#### What this task involves:
Starting at the line that contains "Where should I click to: Click the Search", output each line through the end of the data exactly, and nothing more.

───── Data for review ─────

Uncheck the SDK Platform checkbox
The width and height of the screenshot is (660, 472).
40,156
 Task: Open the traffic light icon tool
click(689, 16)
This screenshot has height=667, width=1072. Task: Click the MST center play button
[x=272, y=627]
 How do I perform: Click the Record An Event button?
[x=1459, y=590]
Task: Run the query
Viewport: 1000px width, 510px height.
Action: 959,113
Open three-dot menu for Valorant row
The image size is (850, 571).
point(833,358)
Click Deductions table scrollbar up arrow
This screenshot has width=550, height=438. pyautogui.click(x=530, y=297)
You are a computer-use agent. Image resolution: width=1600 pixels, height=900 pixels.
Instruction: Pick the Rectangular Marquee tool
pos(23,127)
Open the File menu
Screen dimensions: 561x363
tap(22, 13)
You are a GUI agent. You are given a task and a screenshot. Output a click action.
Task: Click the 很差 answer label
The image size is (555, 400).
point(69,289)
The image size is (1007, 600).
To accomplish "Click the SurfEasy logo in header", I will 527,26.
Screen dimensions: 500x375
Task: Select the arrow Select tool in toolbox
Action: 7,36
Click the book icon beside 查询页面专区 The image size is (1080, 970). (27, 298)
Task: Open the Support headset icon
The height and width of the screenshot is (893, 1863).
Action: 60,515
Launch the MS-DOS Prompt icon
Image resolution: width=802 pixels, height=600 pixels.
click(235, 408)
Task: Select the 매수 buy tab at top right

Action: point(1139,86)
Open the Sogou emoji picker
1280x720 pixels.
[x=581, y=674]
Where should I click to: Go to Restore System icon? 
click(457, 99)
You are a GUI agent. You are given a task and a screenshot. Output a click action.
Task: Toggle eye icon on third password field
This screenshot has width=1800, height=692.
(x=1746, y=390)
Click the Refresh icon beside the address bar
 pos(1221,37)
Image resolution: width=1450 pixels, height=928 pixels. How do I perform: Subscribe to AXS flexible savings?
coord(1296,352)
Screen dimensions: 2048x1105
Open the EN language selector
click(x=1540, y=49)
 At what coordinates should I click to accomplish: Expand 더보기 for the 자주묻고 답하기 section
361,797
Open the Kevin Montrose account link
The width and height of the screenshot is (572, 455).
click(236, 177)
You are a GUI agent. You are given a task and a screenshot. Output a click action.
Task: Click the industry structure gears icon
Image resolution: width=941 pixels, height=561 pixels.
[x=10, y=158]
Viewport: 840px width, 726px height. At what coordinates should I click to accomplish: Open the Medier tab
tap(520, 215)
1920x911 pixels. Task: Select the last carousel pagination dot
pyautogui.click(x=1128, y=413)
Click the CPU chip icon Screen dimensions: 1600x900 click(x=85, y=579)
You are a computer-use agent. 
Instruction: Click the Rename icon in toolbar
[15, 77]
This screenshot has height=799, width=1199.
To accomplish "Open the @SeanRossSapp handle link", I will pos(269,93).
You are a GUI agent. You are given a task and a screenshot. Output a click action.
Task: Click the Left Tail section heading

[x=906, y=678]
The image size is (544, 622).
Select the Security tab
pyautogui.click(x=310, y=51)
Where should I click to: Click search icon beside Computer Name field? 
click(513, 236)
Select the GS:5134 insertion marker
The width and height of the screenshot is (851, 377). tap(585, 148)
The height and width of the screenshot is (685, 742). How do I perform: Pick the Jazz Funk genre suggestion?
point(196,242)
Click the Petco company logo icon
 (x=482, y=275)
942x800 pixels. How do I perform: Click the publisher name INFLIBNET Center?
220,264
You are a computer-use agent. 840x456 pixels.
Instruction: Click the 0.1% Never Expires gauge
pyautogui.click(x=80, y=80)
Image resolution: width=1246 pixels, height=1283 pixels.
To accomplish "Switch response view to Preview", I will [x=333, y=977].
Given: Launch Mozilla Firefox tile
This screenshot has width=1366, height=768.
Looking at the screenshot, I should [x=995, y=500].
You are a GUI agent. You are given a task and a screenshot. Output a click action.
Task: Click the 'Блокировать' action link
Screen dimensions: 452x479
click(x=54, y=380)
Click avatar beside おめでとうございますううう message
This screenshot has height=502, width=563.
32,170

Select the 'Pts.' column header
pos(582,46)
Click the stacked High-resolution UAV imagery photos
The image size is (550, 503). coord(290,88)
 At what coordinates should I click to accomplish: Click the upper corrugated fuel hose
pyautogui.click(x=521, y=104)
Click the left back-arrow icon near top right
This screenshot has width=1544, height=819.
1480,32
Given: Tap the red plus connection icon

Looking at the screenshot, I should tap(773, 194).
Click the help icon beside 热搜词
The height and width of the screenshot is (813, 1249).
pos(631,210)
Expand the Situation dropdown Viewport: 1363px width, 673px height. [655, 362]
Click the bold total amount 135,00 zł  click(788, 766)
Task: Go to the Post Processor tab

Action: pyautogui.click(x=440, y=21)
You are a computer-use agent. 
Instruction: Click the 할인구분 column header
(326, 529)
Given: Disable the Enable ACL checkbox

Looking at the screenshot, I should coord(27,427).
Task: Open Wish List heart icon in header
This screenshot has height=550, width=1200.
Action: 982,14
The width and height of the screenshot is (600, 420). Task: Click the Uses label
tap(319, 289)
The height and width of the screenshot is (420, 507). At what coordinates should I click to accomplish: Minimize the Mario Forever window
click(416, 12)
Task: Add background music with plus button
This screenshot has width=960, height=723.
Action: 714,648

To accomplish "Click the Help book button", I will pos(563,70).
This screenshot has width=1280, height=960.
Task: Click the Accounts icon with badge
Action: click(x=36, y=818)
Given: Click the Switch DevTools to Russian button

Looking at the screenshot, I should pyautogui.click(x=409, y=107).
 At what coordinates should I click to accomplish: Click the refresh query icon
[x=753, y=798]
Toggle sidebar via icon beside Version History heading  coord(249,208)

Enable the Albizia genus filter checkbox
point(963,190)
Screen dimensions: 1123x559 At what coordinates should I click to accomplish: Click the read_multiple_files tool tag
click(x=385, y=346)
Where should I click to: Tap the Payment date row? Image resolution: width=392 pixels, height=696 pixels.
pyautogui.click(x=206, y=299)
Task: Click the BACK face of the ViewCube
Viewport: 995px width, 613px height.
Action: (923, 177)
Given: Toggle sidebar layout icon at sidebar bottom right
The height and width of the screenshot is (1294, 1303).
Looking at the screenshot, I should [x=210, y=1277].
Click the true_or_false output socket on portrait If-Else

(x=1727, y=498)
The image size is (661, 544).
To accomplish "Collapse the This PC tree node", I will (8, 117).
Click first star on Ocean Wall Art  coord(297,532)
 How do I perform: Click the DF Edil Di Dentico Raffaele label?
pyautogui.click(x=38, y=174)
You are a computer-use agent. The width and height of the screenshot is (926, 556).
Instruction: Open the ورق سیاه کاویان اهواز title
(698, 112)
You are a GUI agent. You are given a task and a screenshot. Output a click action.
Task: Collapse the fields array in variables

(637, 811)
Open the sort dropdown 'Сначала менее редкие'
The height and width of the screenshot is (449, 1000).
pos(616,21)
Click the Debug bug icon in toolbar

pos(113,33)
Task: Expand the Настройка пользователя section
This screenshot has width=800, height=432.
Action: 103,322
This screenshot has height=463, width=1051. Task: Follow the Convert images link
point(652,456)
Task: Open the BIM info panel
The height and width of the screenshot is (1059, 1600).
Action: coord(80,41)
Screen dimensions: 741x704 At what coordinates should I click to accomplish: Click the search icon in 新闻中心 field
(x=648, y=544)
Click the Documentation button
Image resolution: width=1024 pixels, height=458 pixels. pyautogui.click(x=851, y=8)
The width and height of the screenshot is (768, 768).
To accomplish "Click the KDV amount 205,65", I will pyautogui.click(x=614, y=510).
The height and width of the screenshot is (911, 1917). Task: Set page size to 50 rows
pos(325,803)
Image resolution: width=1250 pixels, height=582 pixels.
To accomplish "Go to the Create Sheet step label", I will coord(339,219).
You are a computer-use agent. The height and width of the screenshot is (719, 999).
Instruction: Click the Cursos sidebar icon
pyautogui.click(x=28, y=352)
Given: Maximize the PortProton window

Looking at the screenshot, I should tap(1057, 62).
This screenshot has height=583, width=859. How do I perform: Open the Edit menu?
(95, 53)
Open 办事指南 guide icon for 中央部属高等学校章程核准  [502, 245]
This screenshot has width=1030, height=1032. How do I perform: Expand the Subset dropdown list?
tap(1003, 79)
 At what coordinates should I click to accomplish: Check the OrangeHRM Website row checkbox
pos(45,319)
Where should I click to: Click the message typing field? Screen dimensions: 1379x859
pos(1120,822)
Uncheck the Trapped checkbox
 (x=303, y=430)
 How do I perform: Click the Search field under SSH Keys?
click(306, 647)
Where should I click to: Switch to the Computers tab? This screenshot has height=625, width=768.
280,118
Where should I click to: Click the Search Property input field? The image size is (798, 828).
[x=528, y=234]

─────

#### Exercise response:
Where should I click to: Click the Search Property input field? The image size is (798, 828).
[x=528, y=234]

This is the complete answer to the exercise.